Scientists use nature against nature to develop an antibiotic with reduced resistance
A new broad range antibiotic, developed jointly by scientists at The Rockefeller University and Astex Pharmaceuticals, has been found to kill a wide range of bacteria, including drug-resistant Staphylococcus (MRSA) bacteria that do not respond to traditional drugs. The antibiotic, Epimerox, targets weaknesses in bacteria that have long been exploited by viruses that attack them, known as phage, and has even been shown to protect animals from fatal infection by Bacillus anthracis, the bacteria that causes anthrax. Target selection is critical for the development of new antimicrobial agents. To date, most approaches for target selection have focused on the importance of bacterial survival.
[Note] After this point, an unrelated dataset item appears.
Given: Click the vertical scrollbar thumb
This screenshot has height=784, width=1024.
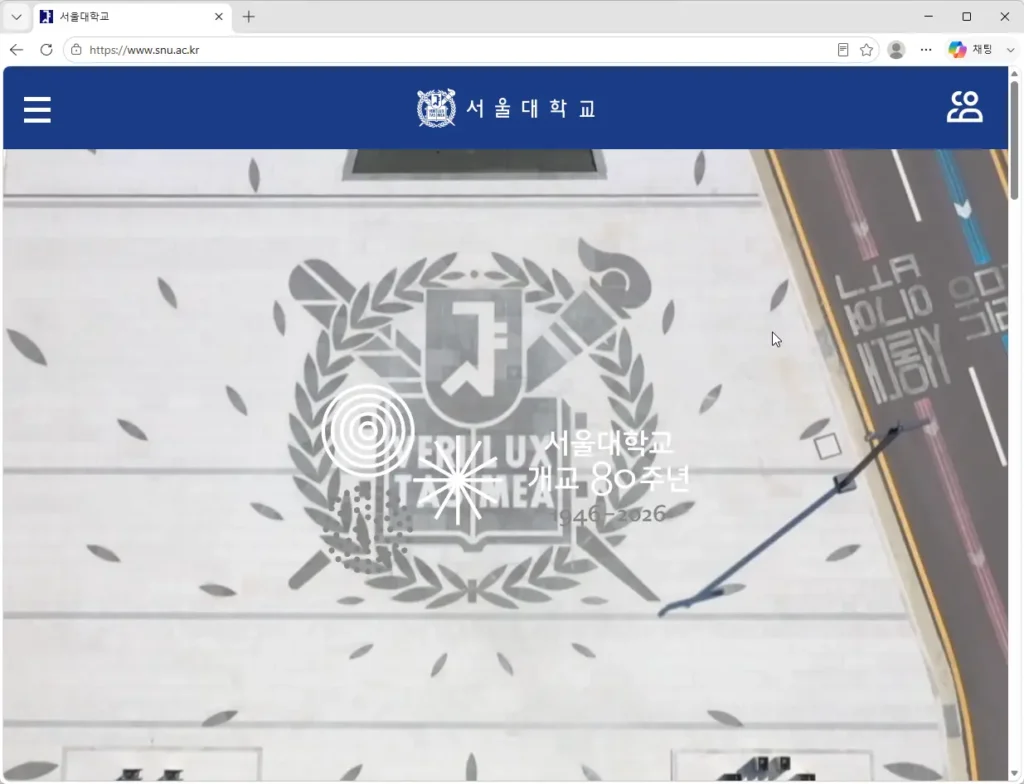Looking at the screenshot, I should 1014,140.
However, in addition to survival, the Rockefeller scientists believe that molecular targets should be identified by determining which cellular pathways have a low probability for developing resistance.
"For a billion years, phages repeatedly have infected populations of bacteria, and during this period of time they have identified weaknesses in the bacterial armor," says senior author Vincent A. Fischetti, professor and head of the Laboratory of Bacterial Pathogenesis and Immunology. "We're taking advantage of what phage have 'learned' during this period for us to identify new antibiotic targets that we believe will escape the problem of resistance found for other antibiotics."
The path to identification of this new target spanned more than seven years of effort. Fischetti and his colleagues used a phage-encoded molecule to identify a bacterial target enzyme called 2-epimerase, which is used by Bacillus anthracis to synthesize an essential cell wall structure. In 2008, Fischetti's lab, with Rockefeller's Erec Stebbins and his colleagues in the Laboratory of Structural Microbiology, solved the crystal structure of this enzyme. Based on this work, the researchers identified a previously unknown regulatory mechanism in 2-epimerase that involves direct interaction between one substrate molecule in the enzyme's active site and another in the enzyme's allosteric site. Fischetti and his colleagues chose to target the allosteric site of 2-epimerase to develop inhibitory compounds, because it is found in other bacterial 2-epimerases but not in the human equivalent of the enzyme.
Through the collaboration with Astex, initiated by co-author Allan Goldberg, an inhibitor of 2-epimerase named Epimerox was developed. Raymond Schuch, a former postdoctoral researcher in Fischetti's lab, tested the inhibitor in mice infected with Bacillus anthracis. He found that not only did Epimerox protect the animals from anthrax, but the bacteria did not develop resistance to the inhibitor. The researchers also found that Epimerox was able to kill methicillin-resistant Staphylococcus aureus (or MRSA) with no evidence of resistance even after extensive testing. Their work was published this week in PLOS ONE.
"Since nearly all Gram-positive bacteria contain 2-epimerase, we believe that Epimerox should be an effective broad-range antibiotic agent," says Fischetti. "The long-term evolutionary interaction between phage and bacteria has allowed us to identify targets that bacteria cannot easily change or circumvent. That finding gives us confidence that the probability for developing resistance to Epimerox is rather low, thereby enabling treatment of infections caused by multi-drug-resistant bacteria such as MRSA. It is a very encouraging result at a time when antibiotic resistance is a major health concern."